**Directions for this task**: Copy every one of the records below verbatim, line for line, without changing anything.

**Provided information**:
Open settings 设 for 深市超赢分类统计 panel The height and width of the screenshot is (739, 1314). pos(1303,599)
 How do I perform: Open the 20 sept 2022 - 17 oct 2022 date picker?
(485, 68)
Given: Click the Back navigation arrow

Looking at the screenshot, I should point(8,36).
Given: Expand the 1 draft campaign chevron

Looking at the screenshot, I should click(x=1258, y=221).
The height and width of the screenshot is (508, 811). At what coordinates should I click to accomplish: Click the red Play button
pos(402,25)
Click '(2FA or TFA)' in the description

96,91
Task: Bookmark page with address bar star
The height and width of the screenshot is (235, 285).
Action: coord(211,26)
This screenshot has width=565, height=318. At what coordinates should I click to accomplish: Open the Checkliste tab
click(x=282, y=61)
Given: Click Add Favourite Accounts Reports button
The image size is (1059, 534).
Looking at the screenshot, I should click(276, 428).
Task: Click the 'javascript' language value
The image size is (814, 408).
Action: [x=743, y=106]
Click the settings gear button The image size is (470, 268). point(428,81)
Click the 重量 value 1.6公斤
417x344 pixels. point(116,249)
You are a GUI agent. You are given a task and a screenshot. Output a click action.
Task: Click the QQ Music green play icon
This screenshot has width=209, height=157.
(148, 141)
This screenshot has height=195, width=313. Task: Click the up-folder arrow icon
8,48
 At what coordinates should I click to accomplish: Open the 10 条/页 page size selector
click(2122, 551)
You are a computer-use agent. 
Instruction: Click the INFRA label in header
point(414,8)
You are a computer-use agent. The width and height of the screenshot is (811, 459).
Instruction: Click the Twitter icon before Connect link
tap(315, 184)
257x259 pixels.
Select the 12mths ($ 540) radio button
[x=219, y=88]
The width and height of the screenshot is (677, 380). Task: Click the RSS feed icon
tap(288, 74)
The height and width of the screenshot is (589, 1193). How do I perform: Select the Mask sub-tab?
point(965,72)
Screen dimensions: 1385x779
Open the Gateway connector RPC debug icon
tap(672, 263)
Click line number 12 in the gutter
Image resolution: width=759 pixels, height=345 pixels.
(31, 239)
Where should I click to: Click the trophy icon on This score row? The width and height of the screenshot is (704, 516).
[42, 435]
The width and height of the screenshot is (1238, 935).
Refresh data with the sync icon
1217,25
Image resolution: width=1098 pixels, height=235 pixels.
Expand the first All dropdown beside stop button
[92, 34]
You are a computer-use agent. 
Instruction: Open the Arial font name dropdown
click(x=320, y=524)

**Task response**:
Open settings 设 for 深市超赢分类统计 panel The height and width of the screenshot is (739, 1314). pos(1303,599)
 How do I perform: Open the 20 sept 2022 - 17 oct 2022 date picker?
(485, 68)
Given: Click the Back navigation arrow

Looking at the screenshot, I should point(8,36).
Given: Expand the 1 draft campaign chevron

Looking at the screenshot, I should click(x=1258, y=221).
The height and width of the screenshot is (508, 811). At what coordinates should I click to accomplish: Click the red Play button
pos(402,25)
Click '(2FA or TFA)' in the description

96,91
Task: Bookmark page with address bar star
The height and width of the screenshot is (235, 285).
Action: coord(211,26)
This screenshot has width=565, height=318. At what coordinates should I click to accomplish: Open the Checkliste tab
click(x=282, y=61)
Given: Click Add Favourite Accounts Reports button
The image size is (1059, 534).
Looking at the screenshot, I should click(276, 428).
Task: Click the 'javascript' language value
The image size is (814, 408).
Action: [x=743, y=106]
Click the settings gear button The image size is (470, 268). point(428,81)
Click the 重量 value 1.6公斤
417x344 pixels. point(116,249)
You are a GUI agent. You are given a task and a screenshot. Output a click action.
Task: Click the QQ Music green play icon
This screenshot has width=209, height=157.
(148, 141)
This screenshot has height=195, width=313. Task: Click the up-folder arrow icon
8,48
 At what coordinates should I click to accomplish: Open the 10 条/页 page size selector
click(2122, 551)
You are a computer-use agent. 
Instruction: Click the INFRA label in header
point(414,8)
You are a computer-use agent. The width and height of the screenshot is (811, 459).
Instruction: Click the Twitter icon before Connect link
tap(315, 184)
257x259 pixels.
Select the 12mths ($ 540) radio button
[x=219, y=88]
The width and height of the screenshot is (677, 380). Task: Click the RSS feed icon
tap(288, 74)
The height and width of the screenshot is (589, 1193). How do I perform: Select the Mask sub-tab?
point(965,72)
Screen dimensions: 1385x779
Open the Gateway connector RPC debug icon
tap(672, 263)
Click line number 12 in the gutter
Image resolution: width=759 pixels, height=345 pixels.
(31, 239)
Where should I click to: Click the trophy icon on This score row? The width and height of the screenshot is (704, 516).
[42, 435]
The width and height of the screenshot is (1238, 935).
Refresh data with the sync icon
1217,25
Image resolution: width=1098 pixels, height=235 pixels.
Expand the first All dropdown beside stop button
[92, 34]
You are a computer-use agent. 
Instruction: Open the Arial font name dropdown
click(x=320, y=524)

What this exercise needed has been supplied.